[49586] in North American Network Operators' Group
anycast DNS (Re: Internet vulnerabilities)
daemon@ATHENA.MIT.EDU (E.B. Dreger)
Fri Jul 5 10:13:17 2002
Date: Fri, 5 Jul 2002 14:12:49 +0000 (GMT)
From: "E.B. Dreger" <eddy+public+spam@noc.everquick.net>
To: nanog@merit.edu
In-Reply-To: <web-1389917@multicasttech.com>
Errors-To: owner-nanog-outgoing@merit.edu
ME> Date: Fri, 05 Jul 2002 09:05:44 -0400
ME> From: Marshall Eubanks
ME> - it's static - no failover. If AS 701 and AS 1239 are both
ME> announcing a route to foo, and your preferred route is
ME> "through" AS701, and the AS701 foo goes down, then you do not
ME> automatically switch over to the AS1239 foo, even if you
ME> could reach it.
???
ME> - there is no way to have multiple anycast addresses within
ME> an AS
???
ME> - load balancing is tough
Just as tough as load-balancing over different upstreams in a
multihomed network. That's all anycast really is: multihoming
with the added twist of using multiple, separate systems instead
of one.
Each system has a unique, non-anycast IP address bound as the
primary IP, allowing communication between the disjoint parts.

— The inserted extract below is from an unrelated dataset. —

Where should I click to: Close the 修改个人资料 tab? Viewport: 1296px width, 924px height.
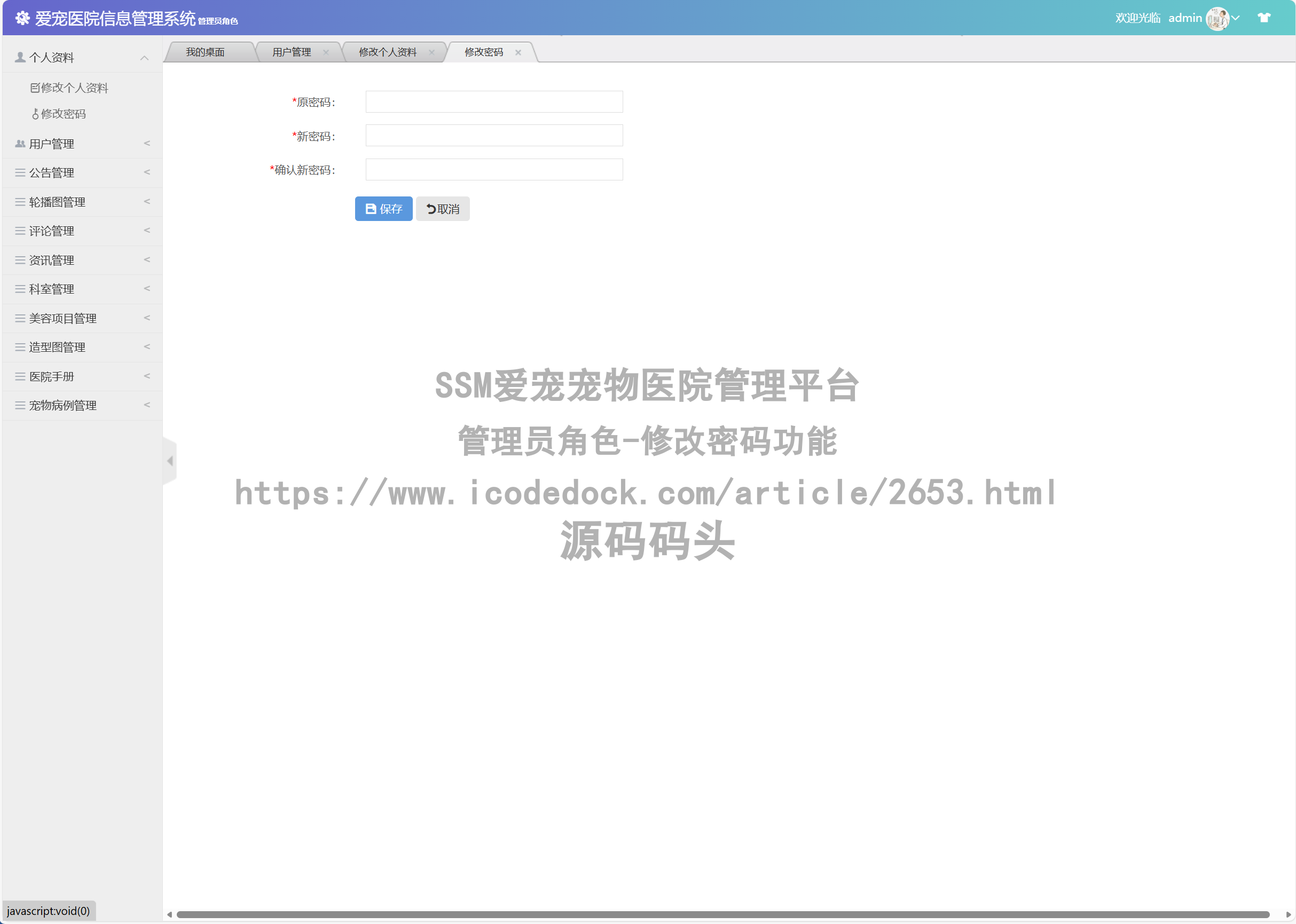[x=433, y=52]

Secondary IP(s) live(s) in the anycast range, and is/are routed
appropriately.
You can bind the appropriate 192.175.48/24 addresses to your NSen
and run an authoritative copy of the root TLD. IIRC, Paul even
mentioned doing this a few weeks ago... I believe the thread was
on dynamic DNS updates and Win2000's broken implementation.
Think of anycast as DDoS in reverse: Instead of distributed
traffic sources, one has distributed traffic sinks. Hence the
attractiveness in surviving DDos attacks.